I can remember every whopper I ever told. I told one in the first grade when Miss Shinn asked the 56 students in her class, "Who has been up in an airplane?" Of course, I raised my hand, not to be outdone by anyone else. I'm not sure, in 1938, if anyone in remote Powell, Wyoming had been up in an airplane, since World War II was still a few years away. Then came the killer question: "Where were you up in an airplane?" Choking with consternation, I said the first place that came to mind: "Chicago." Of course, Miss Shinn knew perfectly well I had never been farther away from Penrose than 24 miles to Cody but, bless her heart, she didn't call me on it.
The second time I told a whopper was in the second grade when Miss Black, ancient and stern and wearing black, required us to get up in front of the class every Monday and give a report on "What I Did Over Saturday and Sunday." After two or three weeks of this, Molly, the girl who sat across the aisle from me, and I decided to juice up our reports a bit with a few inventions. I don't consider these inventions truly whoppers, but, rather, rightful retribution to Miss Black for making us do this hated routine little speech each week. So, one day, Miss Black asked me to follow her, about six weeks into the school year, and so I dutifully followed her up the back stairs of the Eastside Grade School whereupon she plunked me down in Miss Joneson's third grade class, happy, I am certain, to be rid of me. Third grade was great because Miss Joneson assigned us little projects that required making up stories and fantasizing, more to my liking. Miss Joneson would have loved Calvin and Hobbes.

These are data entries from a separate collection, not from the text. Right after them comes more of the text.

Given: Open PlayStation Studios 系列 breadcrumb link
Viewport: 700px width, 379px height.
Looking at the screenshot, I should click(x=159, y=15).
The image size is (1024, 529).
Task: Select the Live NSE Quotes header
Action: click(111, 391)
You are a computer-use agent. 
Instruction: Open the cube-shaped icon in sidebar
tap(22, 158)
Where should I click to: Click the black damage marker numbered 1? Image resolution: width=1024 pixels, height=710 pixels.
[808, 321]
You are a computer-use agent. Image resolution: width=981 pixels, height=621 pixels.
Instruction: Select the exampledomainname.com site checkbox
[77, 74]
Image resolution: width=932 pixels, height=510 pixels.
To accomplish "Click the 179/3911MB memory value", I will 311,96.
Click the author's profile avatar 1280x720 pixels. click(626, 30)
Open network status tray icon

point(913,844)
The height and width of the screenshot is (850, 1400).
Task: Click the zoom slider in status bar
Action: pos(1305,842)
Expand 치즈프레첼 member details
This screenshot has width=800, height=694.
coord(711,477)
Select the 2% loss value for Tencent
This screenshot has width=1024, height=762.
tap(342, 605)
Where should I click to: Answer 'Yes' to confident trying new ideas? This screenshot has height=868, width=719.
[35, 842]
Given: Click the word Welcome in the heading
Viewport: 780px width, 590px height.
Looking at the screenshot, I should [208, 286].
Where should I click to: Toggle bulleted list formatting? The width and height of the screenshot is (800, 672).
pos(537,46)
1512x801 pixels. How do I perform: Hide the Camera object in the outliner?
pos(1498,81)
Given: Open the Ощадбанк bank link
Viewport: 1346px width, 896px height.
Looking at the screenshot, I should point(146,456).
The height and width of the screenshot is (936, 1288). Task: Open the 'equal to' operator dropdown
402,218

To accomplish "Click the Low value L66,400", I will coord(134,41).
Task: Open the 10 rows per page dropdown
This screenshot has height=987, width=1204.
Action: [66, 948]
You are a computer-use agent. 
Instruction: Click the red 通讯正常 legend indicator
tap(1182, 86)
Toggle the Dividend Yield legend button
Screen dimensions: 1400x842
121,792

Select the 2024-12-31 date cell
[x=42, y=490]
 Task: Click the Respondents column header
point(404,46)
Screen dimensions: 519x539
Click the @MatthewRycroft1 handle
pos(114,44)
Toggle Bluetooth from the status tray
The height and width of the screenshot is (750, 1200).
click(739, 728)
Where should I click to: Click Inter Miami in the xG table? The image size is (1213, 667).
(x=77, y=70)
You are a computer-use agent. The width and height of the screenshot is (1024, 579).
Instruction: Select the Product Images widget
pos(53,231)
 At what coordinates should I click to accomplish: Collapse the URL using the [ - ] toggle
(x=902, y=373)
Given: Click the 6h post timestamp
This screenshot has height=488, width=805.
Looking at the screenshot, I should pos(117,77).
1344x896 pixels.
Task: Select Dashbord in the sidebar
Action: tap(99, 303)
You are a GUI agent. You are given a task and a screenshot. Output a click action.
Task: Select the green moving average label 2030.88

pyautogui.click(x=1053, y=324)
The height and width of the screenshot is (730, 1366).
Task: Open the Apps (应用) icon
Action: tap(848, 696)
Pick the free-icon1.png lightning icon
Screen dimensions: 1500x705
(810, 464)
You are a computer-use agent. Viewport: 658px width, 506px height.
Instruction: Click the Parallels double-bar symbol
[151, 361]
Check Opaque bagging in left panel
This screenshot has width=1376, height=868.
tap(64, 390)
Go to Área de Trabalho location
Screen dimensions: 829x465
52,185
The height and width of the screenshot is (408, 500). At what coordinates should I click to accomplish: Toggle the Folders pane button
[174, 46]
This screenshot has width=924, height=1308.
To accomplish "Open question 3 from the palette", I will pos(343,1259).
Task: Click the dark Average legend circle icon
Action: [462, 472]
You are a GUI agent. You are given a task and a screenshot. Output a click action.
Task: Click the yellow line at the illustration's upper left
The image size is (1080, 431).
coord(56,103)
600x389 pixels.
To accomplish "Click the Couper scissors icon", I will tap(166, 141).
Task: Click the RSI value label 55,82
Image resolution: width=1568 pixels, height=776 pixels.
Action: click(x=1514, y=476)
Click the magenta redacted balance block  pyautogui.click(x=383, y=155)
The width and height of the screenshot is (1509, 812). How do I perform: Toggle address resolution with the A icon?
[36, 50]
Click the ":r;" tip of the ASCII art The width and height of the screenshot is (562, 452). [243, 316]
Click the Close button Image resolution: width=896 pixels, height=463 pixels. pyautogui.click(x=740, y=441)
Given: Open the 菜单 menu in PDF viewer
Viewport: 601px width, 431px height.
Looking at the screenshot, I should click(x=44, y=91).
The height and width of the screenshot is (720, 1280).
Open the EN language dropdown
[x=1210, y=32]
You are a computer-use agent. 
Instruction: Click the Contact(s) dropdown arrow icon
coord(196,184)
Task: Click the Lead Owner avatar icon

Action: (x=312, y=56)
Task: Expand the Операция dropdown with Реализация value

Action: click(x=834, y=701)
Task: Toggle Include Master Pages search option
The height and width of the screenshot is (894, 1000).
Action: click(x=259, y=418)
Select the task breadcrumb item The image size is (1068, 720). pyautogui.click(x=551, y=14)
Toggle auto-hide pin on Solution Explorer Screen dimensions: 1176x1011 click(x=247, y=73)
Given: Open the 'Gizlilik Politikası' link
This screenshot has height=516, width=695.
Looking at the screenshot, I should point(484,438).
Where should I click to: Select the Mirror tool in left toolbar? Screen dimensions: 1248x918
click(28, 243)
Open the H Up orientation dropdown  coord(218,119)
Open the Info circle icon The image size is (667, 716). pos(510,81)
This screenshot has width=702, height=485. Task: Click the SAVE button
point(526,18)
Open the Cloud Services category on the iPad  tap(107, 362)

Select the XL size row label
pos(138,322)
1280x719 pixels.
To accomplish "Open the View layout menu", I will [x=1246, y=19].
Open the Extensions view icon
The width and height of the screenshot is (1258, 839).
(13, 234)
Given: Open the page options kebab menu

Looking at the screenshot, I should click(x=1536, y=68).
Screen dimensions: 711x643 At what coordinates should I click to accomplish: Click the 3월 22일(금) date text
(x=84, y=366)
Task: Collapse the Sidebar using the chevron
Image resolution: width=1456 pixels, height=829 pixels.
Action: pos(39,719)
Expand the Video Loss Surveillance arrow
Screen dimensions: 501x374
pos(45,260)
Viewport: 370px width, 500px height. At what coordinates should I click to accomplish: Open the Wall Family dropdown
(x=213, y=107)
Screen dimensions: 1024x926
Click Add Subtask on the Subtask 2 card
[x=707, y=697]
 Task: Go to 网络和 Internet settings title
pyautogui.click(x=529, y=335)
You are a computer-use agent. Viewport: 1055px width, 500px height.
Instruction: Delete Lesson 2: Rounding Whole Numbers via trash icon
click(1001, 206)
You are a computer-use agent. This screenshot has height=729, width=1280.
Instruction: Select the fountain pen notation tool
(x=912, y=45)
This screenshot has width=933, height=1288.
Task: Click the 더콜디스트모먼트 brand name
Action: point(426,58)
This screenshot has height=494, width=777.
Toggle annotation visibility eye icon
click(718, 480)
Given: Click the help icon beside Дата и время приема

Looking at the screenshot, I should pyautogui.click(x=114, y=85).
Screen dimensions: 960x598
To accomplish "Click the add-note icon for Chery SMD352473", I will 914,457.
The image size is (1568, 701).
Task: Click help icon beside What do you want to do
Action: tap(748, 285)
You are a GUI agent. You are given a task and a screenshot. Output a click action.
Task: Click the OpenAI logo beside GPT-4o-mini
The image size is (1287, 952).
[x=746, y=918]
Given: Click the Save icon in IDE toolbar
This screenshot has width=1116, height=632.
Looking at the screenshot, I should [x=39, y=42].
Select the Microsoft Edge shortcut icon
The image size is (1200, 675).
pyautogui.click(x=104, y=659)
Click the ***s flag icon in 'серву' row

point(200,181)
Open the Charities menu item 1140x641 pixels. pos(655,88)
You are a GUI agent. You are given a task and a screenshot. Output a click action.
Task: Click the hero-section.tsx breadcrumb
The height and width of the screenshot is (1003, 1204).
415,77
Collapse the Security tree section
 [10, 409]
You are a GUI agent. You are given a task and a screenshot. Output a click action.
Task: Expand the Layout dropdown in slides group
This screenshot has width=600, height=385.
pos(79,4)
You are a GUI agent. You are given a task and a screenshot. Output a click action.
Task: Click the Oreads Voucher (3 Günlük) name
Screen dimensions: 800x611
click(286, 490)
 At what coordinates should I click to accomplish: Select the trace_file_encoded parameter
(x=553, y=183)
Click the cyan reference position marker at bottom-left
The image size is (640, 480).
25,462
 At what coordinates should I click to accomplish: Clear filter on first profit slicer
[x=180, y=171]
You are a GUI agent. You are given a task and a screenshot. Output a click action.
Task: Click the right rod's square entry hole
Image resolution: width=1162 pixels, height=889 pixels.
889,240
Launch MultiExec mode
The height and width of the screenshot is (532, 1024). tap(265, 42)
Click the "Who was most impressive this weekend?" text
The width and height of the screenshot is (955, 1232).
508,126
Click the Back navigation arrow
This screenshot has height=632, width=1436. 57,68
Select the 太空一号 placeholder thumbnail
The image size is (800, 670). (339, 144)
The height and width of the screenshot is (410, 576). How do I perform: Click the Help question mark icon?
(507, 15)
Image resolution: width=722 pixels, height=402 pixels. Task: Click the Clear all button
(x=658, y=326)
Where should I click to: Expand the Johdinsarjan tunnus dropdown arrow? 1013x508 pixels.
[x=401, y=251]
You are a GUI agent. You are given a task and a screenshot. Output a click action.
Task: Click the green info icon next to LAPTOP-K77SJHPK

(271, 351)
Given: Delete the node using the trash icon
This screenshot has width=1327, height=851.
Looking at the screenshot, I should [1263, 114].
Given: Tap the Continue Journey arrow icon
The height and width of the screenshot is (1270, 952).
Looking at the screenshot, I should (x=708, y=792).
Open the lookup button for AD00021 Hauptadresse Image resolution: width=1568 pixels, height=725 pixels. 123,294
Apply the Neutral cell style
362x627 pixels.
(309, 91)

Unless I mis-remember, to use the current term for fibbing, I never told a whopper again in my life. I can remember most of the movies I saw when I was young, including seeing Gigi with Leslie Caron in July 1953 in Laramie, Wyoming with my wife and my sister Liz. I can remember moments of extreme elation and moments of embarrassment. I really wonder how much people actually deliberately misstate information and how much they actually misremember. Getting the facts right is, of course, a tricky matter, as any courtroom drama unfolds with different eyewitnesses each giving a different account of what they saw.
But we're really concerned here with deliberate misrepresentation to make us, or someone or something else, look either better or worse than they or we actually are. We're talking about making up stories either to make us look heroic or to defame someone else and passing them off as if they were the honest-so-help-me truth. We're not talking about just rounding the numbers off in a favorable direction; we're concerned with major fabrications passed off as factual.
So students cheat because they want to be smarter than they are and know more than they do. Companies cook the books to make their financial situation appear to be more favorable than the fraudulent position they are actually in. Product labelers mislead us about content, quality, and value. Biographers make up fanciful stories that they think will sell massive numbers of books. And on and on.
It's sad that we almost become totally cynical in listening to politicians, reading newspapers, listening to talk radio, or getting information from any other source, when we almost automatically ask ourselves, "Is this stuff really true; is this information reliable information; or, are we just floating some more hot air?" It would be nice if people, students, companies, politicians, writers, and everyday people would just simply tell the plain unvarnished truth.